Security Model
Nurvus is designed with the principle of least privilege. Demi can only do what she needs to, nothing more.
Scoped Sudo
The NixOS module grants passwordless sudo for the nurvus group, but only for specific commands:
| Command | Purpose |
|---|---|
nix |
Flake operations |
nixos-rebuild |
Apply configuration changes |
nix-env |
List system generations |
tee /etc/nixos/* |
Write NixOS configuration files |
mkdir |
Create volume directories for containers |
cat /srv/* |
Read container data files |
tee /srv/* |
Write container data files |
ls /srv/* |
List container data directories |
rm -rf /srv/* |
Remove container data volumes |
mv /srv/* /srv/* |
Move/rename container data |
cp -r /srv/* /srv/* |
Copy container data |
podman |
Manage containers |
systemctl restart/stop/start/show podman-* |
Control container services |
systemctl reboot |
Reboot the system |
systemctl start nurvus-* |
Run scheduled tasks |
systemd-run |
Schedule one-off tasks |
chmod 600 /etc/nixos/* |
Secure credentials files |
Demi cannot run arbitrary commands. File operations are scoped to /srv/ (container volumes) and /etc/nixos/ (system config).
Plan-Confirm-Execute
All destructive operations require explicit user confirmation:
- Deploying or removing containers
- Modifying NixOS configuration
- Running nixos-rebuild
- Rebooting the system
Demi will always show you what she plans to do before doing it.
Agent Safety
Demi follows security best practices by default:
- Warns about insecure configurations (default passwords, exposed databases, disabled firewalls)
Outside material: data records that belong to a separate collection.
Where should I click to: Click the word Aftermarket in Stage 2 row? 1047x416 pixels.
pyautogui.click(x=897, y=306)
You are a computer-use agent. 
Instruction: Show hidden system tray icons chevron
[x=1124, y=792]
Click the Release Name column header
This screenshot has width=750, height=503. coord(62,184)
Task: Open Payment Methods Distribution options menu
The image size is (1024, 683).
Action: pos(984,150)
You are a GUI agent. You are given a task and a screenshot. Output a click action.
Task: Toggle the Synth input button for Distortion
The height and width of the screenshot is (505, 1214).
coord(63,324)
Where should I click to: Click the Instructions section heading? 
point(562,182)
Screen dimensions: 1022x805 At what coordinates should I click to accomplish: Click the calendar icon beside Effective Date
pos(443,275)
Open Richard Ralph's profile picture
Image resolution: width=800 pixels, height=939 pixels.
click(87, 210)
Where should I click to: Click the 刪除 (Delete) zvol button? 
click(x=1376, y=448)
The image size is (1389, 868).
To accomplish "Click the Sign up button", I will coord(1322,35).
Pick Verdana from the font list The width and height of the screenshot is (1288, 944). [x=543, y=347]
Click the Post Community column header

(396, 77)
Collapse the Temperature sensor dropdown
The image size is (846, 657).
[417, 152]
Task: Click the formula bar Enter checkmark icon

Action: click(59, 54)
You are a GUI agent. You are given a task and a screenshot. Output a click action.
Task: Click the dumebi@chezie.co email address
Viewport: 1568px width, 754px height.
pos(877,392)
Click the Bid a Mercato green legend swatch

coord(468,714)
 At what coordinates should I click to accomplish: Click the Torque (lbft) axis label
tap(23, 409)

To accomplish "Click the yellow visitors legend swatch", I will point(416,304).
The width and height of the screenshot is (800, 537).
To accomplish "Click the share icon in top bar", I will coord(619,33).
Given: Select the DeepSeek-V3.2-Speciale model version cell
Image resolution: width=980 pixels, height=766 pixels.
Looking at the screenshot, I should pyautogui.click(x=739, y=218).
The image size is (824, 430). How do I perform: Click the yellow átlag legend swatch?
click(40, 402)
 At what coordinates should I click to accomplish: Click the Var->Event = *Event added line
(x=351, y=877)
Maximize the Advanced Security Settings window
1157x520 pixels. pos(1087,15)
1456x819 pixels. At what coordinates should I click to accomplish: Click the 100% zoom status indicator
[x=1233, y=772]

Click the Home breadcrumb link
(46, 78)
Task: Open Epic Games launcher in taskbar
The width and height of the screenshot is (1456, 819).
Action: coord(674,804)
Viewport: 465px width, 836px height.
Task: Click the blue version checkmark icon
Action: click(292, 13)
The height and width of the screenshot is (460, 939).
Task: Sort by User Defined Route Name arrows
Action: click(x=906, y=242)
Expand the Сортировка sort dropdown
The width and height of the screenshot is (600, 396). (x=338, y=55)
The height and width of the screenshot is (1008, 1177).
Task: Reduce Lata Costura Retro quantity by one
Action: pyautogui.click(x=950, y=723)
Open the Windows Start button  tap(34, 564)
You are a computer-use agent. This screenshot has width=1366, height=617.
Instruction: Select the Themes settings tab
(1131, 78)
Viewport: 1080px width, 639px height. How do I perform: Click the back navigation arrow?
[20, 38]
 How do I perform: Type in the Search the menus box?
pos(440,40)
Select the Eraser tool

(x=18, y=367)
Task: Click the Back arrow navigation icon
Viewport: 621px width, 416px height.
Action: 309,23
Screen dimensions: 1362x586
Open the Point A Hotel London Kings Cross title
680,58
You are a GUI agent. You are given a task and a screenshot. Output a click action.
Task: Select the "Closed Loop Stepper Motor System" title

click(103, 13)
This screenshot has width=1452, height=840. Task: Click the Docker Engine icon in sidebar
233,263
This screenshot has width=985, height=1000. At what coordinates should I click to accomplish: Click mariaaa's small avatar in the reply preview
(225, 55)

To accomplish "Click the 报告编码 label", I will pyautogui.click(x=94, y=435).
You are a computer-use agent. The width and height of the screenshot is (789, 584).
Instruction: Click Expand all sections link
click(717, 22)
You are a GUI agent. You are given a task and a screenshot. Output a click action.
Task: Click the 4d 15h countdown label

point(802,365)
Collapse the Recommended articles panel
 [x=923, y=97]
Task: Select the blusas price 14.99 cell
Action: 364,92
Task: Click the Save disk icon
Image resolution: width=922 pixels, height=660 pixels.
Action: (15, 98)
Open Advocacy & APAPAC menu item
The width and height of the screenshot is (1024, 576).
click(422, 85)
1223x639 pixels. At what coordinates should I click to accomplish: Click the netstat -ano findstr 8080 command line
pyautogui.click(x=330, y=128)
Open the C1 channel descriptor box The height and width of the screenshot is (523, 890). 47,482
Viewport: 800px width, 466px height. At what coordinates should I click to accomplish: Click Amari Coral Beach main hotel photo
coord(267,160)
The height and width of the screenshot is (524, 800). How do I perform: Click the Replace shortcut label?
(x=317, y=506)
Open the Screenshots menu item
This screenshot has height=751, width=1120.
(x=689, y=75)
- Suggests safe alternatives for risky requests
- Prefers binding services to localhost unless public access is explicitly requested
- Flags common attack-target ports (22, 3306, 5432, 6379, 27017) when exposed publicly
- Suggests strong passwords and notes when credentials should be rotated
Container Networking
All containers run on an isolated Podman network (nurvus). They can reach each other by name but are not exposed to the host network unless ports are explicitly mapped.